TEXTO PARA REVISAR:
Del mismo modo que revisamos aquella época con la óptica del presente, quizás debamos entender que más allá de lo disruptiva que pudo ser la presencia de La negra en el mundillo rockero de los 90, seguramente hubo muchas situaciones que respondían a los roles de género de aquel tiempo. Si en el 2020 aún se intenta dejar de perpetuar a las mujeres y madres en el papel de cuidadoras, resulta lógico suponer que el espíritu de Patricio Rey velaba por sus fieles gracias a la intervención de Poly. No fue magia, los condujo una mujer.
El escritor Enrique Symms, personaje satélite del grupo que supo realizar monólogos para abrir los shows ricoteros, realizó una suerte de disculpa pública hacia Poly cuando su relación con la banda no gozaba los placeres de antaño. Quizás sus palabras sirvan como una descripción apasionada y descorazonada a la vez: “Ella siempre es tuvo ahí. Con el culo en la calle, peleando en el bar con 20 imbéciles cretinos para salvar la sarnosa fiera a punto de ir presa, con el duro culo que le permite bancarse el peor papel de la obra: el del malo, el del perseguidor, el del almacenero que hace los números, el que echa soberbiamente o recibe con una errada humildad, malvadamente precisa o arbitrariamente pasional, eligiendo a veces con la mirada de la conveniencia que enseña la calle y otras con la pasión loca de una cabra bruja”.
En la lámina interna de “Un baión para el ojo idiota” (1987, tercer disco de la banda), la ficha técnica reza “Nueve milímetros: Poli”. El guiño hace referencia a una historia incomprobable, que tuvo cierto revuelo en la prensa, donde decían que La Negra ostentó un arma para dar fin a las evasivas que llegaban a la hora de cobrar algún show. El lugar que ocupa Carmen Castro en el universo ricotero la ubica en posiciones más cercanas a “ingeniera psíquica”, “arte de magia” o “la hechicera” que soldaba “corazones con sus caricias” (según la recopila la vida discográfica del grupo en sus créditos) que a la de una patotera armada.
Abrirse paso en el antiguo mundo del rock de forma independiente y siendo mujer, debe haber sido más bien obra del arte que de la violencia. Si a Skay le cantan que es el corazón, si Solari se adjudica cierta potestad como el cerebro del grupo, a Carmen Castro le quedaría ser el cuerpo. Pero hablamos de una deidad, de un ser sin forma física, de un dios nuevo y mejor hecho. Entonces, no caben dudas: la negra Poly es el espíritu de Patricio Rey.

TAREAS DEL EJERCICIO:
• a. Indica si cada afirmación concuerda con el texto sobre Poly y cita las palabras exactas del texto que lo deciden: (i) Enrique Symms hacía monólogos para abrir los shows ricoteros. (ii) “Un baión para el ojo idiota” fue el primer disco de la banda. (iii) La historia del arma está comprobada.
• b. Actualiza el fragmento del texto sobre Poly que empieza en "Del mismo modo" y termina en "condujo una mujer.". En ese fragmento, sustituye "Poly" por "Carmen Castro".
• c. Según el texto sobre Poly, ¿qué dice la ficha técnica en la lámina interna de “Un baión para el ojo idiota”?

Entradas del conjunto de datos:
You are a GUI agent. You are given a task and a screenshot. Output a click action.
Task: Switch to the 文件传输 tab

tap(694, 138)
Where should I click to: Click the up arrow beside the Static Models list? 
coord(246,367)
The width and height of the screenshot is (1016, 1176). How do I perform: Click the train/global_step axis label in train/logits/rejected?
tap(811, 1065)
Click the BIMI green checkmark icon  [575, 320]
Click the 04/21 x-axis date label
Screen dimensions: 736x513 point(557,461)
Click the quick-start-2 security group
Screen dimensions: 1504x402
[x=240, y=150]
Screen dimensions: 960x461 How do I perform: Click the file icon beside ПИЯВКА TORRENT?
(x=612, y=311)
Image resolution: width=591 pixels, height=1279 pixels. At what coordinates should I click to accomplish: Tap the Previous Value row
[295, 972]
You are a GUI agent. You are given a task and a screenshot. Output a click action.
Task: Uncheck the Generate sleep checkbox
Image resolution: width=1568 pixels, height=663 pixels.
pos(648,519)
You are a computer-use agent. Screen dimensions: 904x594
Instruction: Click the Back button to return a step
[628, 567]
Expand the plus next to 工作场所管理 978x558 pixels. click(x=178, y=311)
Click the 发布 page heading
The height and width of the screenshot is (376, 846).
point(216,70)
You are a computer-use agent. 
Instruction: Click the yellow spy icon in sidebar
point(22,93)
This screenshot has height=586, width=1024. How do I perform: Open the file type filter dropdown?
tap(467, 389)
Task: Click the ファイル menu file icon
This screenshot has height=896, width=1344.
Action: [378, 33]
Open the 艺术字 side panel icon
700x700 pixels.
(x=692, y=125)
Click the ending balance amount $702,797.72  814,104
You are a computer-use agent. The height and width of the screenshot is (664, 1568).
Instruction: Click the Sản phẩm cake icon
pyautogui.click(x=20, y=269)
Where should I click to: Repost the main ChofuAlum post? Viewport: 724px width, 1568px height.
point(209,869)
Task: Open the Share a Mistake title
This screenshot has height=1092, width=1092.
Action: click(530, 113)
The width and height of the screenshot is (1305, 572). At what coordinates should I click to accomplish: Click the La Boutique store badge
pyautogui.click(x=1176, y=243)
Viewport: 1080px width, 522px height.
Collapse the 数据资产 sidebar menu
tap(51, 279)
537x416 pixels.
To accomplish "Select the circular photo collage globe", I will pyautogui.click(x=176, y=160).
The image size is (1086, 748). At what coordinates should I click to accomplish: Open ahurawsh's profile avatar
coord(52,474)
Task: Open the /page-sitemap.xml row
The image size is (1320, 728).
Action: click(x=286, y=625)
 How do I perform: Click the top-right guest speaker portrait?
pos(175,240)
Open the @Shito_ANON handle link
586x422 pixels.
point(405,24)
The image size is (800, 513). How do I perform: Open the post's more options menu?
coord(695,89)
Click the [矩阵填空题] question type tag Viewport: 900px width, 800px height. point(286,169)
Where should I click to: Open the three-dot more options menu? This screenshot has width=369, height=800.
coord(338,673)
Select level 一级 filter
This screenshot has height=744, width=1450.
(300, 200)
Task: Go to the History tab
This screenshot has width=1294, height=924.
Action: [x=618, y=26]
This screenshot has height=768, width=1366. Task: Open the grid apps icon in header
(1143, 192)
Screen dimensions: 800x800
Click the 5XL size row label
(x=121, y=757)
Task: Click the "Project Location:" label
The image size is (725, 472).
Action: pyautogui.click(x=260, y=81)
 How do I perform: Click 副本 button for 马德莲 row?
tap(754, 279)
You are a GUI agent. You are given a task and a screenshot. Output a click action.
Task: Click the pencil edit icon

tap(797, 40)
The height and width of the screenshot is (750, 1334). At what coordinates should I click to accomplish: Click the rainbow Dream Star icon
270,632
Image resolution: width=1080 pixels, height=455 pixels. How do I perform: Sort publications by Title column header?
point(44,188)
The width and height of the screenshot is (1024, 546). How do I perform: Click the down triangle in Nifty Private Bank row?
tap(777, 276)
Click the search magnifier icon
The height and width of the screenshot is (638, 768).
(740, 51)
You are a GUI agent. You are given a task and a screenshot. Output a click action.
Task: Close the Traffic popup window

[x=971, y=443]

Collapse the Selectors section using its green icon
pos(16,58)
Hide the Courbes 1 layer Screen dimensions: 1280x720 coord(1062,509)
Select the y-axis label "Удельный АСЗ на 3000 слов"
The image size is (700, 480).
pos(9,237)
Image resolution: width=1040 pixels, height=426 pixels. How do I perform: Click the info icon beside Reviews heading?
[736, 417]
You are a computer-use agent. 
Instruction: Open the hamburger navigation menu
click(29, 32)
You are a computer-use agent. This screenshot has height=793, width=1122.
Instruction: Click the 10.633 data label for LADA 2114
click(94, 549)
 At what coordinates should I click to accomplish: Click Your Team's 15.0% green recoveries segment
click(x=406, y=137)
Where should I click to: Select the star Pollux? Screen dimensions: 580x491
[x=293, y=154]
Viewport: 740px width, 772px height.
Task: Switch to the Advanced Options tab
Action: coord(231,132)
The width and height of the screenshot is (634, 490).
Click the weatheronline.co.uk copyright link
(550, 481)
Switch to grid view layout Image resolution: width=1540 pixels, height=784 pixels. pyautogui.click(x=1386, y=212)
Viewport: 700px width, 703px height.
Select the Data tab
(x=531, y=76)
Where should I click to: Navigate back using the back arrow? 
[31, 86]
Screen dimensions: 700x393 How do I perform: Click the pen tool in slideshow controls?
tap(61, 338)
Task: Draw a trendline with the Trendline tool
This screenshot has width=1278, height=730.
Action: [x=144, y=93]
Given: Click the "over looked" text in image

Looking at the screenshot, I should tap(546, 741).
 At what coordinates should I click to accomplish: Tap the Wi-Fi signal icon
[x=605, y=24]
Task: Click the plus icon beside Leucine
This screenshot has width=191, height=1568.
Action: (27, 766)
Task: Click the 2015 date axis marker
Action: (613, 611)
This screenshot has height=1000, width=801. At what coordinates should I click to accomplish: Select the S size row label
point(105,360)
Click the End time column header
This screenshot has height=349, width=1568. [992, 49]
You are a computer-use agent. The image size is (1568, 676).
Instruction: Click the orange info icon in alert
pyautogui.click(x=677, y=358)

RESPUESTAS:
• a. (i) Sí: «personaje satélite del grupo que supo realizar monólogos para abrir los shows ricoteros». (ii) No: «(1987, tercer disco de la banda)». (iii) No: «una historia incomprobable».

• b.
Del mismo modo que revisamos aquella época con la óptica del presente, quizás debamos entender que más allá de lo disruptiva que pudo ser la presencia de La negra en el mundillo rockero de los 90, seguramente hubo muchas situaciones que respondían a los roles de género de aquel tiempo. Si en el 2020 aún se intenta dejar de perpetuar a las mujeres y madres en el papel de cuidadoras, resulta lógico suponer que el espíritu de Patricio Rey velaba por sus fieles gracias a la intervención de Carmen Castro. No fue magia, los condujo una mujer.

• c. La ficha técnica reza “Nueve milímetros: Poli”.